When I first wrote about the SE I was under the belief that settling GSs was the way to go. Acidsatyr convinced me otherwise. The lightbulbed and traded-for beakers vastly outweigh the settled beakers in the short-to-mid-term, which is always more important than the long-and-very-long term in this game. Settling may be an attractive option if going for a space race win via SE, but I am still unsure about that.
re: Pyramids. People always say it's not necessary, and it isn't. BUT, it makes the SE incredibly more powerful (doubles all the base output of your specialists). So, if you have stone, go for it!! Also, this makes industrious leaders quite attractive for me.
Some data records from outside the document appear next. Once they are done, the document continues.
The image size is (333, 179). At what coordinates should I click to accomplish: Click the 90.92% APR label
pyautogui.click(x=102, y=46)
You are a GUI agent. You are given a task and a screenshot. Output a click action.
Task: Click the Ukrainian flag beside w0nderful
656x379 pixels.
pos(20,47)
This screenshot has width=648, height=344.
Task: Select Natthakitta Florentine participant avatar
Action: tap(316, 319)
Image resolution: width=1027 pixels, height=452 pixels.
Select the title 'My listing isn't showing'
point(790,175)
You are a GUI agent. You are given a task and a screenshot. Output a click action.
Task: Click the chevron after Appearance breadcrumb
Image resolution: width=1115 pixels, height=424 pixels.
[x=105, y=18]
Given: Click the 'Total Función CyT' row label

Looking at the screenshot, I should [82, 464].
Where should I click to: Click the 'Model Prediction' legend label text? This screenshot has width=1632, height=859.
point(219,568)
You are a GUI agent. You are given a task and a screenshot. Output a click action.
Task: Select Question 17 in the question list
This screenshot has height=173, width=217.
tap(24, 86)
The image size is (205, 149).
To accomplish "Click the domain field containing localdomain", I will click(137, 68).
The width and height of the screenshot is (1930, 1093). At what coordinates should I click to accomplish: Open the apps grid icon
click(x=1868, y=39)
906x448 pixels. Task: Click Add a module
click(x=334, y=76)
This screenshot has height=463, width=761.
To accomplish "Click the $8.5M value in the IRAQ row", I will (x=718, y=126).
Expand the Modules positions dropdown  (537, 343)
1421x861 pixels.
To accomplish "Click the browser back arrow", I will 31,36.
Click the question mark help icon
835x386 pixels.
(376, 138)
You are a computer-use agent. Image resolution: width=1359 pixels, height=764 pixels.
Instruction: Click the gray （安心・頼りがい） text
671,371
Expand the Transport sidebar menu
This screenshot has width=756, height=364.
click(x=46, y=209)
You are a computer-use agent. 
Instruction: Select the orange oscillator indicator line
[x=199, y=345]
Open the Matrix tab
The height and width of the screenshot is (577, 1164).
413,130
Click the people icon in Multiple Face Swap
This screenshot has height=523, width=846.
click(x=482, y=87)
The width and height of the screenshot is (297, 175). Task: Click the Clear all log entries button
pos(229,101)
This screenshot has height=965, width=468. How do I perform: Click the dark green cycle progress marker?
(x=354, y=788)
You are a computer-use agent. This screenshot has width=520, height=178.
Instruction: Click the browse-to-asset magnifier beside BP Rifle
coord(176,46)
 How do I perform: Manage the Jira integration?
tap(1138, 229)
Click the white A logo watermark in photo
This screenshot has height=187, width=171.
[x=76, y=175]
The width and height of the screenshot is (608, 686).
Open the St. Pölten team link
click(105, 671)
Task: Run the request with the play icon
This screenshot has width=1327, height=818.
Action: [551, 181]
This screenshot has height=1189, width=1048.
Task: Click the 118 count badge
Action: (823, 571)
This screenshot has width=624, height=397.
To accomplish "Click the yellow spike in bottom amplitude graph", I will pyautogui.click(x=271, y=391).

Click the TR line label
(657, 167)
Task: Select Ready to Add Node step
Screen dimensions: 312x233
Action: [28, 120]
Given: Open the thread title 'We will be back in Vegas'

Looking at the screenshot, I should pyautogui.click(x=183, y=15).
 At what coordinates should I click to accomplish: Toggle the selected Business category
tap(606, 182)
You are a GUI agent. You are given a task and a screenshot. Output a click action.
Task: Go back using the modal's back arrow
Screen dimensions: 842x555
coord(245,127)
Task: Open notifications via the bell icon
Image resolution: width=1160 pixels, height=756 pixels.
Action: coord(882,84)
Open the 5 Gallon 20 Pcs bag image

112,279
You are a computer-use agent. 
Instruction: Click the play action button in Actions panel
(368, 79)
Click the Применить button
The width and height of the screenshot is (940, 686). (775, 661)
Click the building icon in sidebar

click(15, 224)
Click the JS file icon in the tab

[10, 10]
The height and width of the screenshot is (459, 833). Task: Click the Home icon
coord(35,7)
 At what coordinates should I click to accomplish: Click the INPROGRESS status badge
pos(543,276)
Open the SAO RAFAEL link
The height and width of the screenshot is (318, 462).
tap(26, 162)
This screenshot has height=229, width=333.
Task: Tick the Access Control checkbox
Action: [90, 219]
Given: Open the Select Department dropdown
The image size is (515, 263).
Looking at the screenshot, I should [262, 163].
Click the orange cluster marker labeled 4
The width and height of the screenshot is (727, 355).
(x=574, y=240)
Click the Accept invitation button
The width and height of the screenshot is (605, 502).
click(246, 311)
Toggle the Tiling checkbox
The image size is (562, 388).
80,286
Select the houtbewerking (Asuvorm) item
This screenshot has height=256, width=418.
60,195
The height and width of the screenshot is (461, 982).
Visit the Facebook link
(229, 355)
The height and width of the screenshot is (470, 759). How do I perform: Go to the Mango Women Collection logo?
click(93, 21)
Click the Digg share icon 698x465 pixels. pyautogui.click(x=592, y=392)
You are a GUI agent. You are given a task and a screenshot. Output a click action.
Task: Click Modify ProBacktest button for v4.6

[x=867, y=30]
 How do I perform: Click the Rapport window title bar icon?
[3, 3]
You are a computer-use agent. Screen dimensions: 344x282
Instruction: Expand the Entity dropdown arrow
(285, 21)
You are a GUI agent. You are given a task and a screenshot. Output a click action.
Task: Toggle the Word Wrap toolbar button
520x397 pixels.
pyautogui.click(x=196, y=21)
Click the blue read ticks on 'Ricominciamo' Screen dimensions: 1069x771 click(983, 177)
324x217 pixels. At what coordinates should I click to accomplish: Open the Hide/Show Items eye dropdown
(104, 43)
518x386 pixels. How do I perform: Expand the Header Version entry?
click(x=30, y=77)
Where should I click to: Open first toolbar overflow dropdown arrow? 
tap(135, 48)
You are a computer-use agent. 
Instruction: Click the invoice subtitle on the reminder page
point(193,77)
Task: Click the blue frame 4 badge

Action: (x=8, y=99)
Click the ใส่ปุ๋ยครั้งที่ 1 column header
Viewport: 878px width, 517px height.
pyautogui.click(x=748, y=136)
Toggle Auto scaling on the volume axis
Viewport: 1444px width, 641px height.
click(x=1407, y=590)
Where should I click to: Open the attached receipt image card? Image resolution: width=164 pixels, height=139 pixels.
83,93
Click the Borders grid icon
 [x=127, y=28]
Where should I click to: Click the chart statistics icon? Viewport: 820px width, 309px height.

The best domination victory I've recorded thusfar was with Louis and I build the pyramids, GL, and parthenon and had a phenomenal economy, which I could completely transition into military production (draft/whipping) whenever I had a tech advantage, which I often had.
re: GL. It is never pyramids OR GL. The GL is the staple of the SE. You should always gun for it. You want to be generating GSs and two free scientists is just huge. Lit also comes with the NE (and the HE), which you should get going asap in your GL city (run many scientists to minimize the amount of GAs you get).
-re: Phil vs. Ind. These are two of the strongest SE traits. If you go phil, the goal is GSs early and often. So target the GL and get libraries up early to start producing them. If you go ind, the goal is the wonder combo: pyramids-parthenon (built in a military city to avoid GS-GE polution)-GL. Industrious will have better base beaker production. It will have slower and ultimately fewer GS production, but this is offset somewhat by the parthenon.
-Slavery vs Caste system: Again, it's not either-or, it's both, making spiritual an attractive SE trait. When you are in "research mode" you run caste system, along with pacificism and ideally representation (and mercantilism later). When you're in "military mode" you run slavery, along with feudalism or nationhood, theocracy, and ideally police state. The strength of the SE is the ability to transition your ENTIRE empire (minus say your HE city, which is constant) from research to military as dictated by the circumstances. You can see why I really like Rameses and Gandhi.
-Acidsatyr never had much use for CS (he liked its production bonus) and would never cottage the capital. The thing is the capital is usually high-food so makes a great SE city. It's really too bad there isn't a SE-economic civic in that category. I tend to cottage the capital and run bureaucracy until nationhood comes on board, but if the capital has amazing food output (specials, not floodplains) then I will pass on bureaucracy and run specialists instead.
Basically, the SE has two main economic functions: 1) beakers from scientists and 2) beakers from lightbulbing and trading lightbulbed techs. Originally, I failed to see the power of the latter and focused exclusively on the former. I think now that this is a mistake since you can use 'bulbed techs from GSs to beeline liberalism quite effectively, especially at higher levels.
The SE goes hand-in-hand with military pursuits since your base of farms everywhere allows you to regrow much faster after whipping and drafting. Also, since you are not relying on the science slider for beakers, you can expand your empire much larger, much earlier even to the point where your slider is at 0. And you can do this constantly throughout the game. This is in contrast to the CE where you want to stay over 50% and closer to 70%.